- [PROBLEM STATEMENT]: An exact copy of the data below is required; return it in full.

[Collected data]
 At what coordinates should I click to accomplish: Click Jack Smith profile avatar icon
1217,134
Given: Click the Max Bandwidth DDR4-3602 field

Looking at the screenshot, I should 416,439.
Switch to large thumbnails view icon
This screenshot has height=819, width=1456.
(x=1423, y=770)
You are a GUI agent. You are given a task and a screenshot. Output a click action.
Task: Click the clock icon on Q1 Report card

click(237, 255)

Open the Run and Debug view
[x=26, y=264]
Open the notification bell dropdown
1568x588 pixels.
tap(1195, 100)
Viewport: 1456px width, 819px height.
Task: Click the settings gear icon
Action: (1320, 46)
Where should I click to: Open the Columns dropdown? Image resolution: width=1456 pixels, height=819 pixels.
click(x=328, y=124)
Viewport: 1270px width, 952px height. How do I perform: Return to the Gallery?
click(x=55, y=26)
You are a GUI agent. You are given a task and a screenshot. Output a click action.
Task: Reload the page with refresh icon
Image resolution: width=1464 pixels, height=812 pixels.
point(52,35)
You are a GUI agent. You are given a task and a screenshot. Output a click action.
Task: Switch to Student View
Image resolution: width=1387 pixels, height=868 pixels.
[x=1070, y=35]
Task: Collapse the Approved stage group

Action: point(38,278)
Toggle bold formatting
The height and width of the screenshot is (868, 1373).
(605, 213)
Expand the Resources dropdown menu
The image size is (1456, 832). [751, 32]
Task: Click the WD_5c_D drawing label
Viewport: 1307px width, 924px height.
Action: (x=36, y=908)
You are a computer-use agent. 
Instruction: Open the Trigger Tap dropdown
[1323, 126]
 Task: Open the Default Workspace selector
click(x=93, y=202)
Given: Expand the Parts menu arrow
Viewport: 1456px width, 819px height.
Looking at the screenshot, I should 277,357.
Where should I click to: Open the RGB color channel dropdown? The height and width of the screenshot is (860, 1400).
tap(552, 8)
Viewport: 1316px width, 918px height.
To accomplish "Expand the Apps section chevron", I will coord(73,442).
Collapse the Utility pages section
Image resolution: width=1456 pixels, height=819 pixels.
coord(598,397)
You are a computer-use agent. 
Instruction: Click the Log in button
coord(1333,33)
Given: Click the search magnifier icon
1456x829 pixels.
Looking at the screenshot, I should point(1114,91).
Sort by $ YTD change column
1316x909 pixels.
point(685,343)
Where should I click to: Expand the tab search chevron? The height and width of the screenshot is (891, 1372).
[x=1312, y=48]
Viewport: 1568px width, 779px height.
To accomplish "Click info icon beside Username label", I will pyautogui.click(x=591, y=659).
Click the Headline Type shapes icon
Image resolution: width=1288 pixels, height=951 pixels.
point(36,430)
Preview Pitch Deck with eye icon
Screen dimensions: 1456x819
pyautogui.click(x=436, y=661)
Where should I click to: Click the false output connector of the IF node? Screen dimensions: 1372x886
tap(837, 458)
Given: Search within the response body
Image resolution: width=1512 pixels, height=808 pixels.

- [EXERCISE RESPONSE]:
 At what coordinates should I click to accomplish: Click Jack Smith profile avatar icon
1217,134
Given: Click the Max Bandwidth DDR4-3602 field

Looking at the screenshot, I should 416,439.
Switch to large thumbnails view icon
This screenshot has height=819, width=1456.
(x=1423, y=770)
You are a GUI agent. You are given a task and a screenshot. Output a click action.
Task: Click the clock icon on Q1 Report card

click(237, 255)

Open the Run and Debug view
[x=26, y=264]
Open the notification bell dropdown
1568x588 pixels.
tap(1195, 100)
Viewport: 1456px width, 819px height.
Task: Click the settings gear icon
Action: (1320, 46)
Where should I click to: Open the Columns dropdown? Image resolution: width=1456 pixels, height=819 pixels.
click(x=328, y=124)
Viewport: 1270px width, 952px height. How do I perform: Return to the Gallery?
click(x=55, y=26)
You are a GUI agent. You are given a task and a screenshot. Output a click action.
Task: Reload the page with refresh icon
Image resolution: width=1464 pixels, height=812 pixels.
point(52,35)
You are a GUI agent. You are given a task and a screenshot. Output a click action.
Task: Switch to Student View
Image resolution: width=1387 pixels, height=868 pixels.
[x=1070, y=35]
Task: Collapse the Approved stage group

Action: point(38,278)
Toggle bold formatting
The height and width of the screenshot is (868, 1373).
(605, 213)
Expand the Resources dropdown menu
The image size is (1456, 832). [751, 32]
Task: Click the WD_5c_D drawing label
Viewport: 1307px width, 924px height.
Action: (x=36, y=908)
You are a computer-use agent. 
Instruction: Open the Trigger Tap dropdown
[1323, 126]
 Task: Open the Default Workspace selector
click(x=93, y=202)
Given: Expand the Parts menu arrow
Viewport: 1456px width, 819px height.
Looking at the screenshot, I should 277,357.
Where should I click to: Open the RGB color channel dropdown? The height and width of the screenshot is (860, 1400).
tap(552, 8)
Viewport: 1316px width, 918px height.
To accomplish "Expand the Apps section chevron", I will coord(73,442).
Collapse the Utility pages section
Image resolution: width=1456 pixels, height=819 pixels.
coord(598,397)
You are a computer-use agent. 
Instruction: Click the Log in button
coord(1333,33)
Given: Click the search magnifier icon
1456x829 pixels.
Looking at the screenshot, I should point(1114,91).
Sort by $ YTD change column
1316x909 pixels.
point(685,343)
Where should I click to: Expand the tab search chevron? The height and width of the screenshot is (891, 1372).
[x=1312, y=48]
Viewport: 1568px width, 779px height.
To accomplish "Click info icon beside Username label", I will pyautogui.click(x=591, y=659).
Click the Headline Type shapes icon
Image resolution: width=1288 pixels, height=951 pixels.
point(36,430)
Preview Pitch Deck with eye icon
Screen dimensions: 1456x819
pyautogui.click(x=436, y=661)
Where should I click to: Click the false output connector of the IF node? Screen dimensions: 1372x886
tap(837, 458)
Given: Search within the response body
Image resolution: width=1512 pixels, height=808 pixels.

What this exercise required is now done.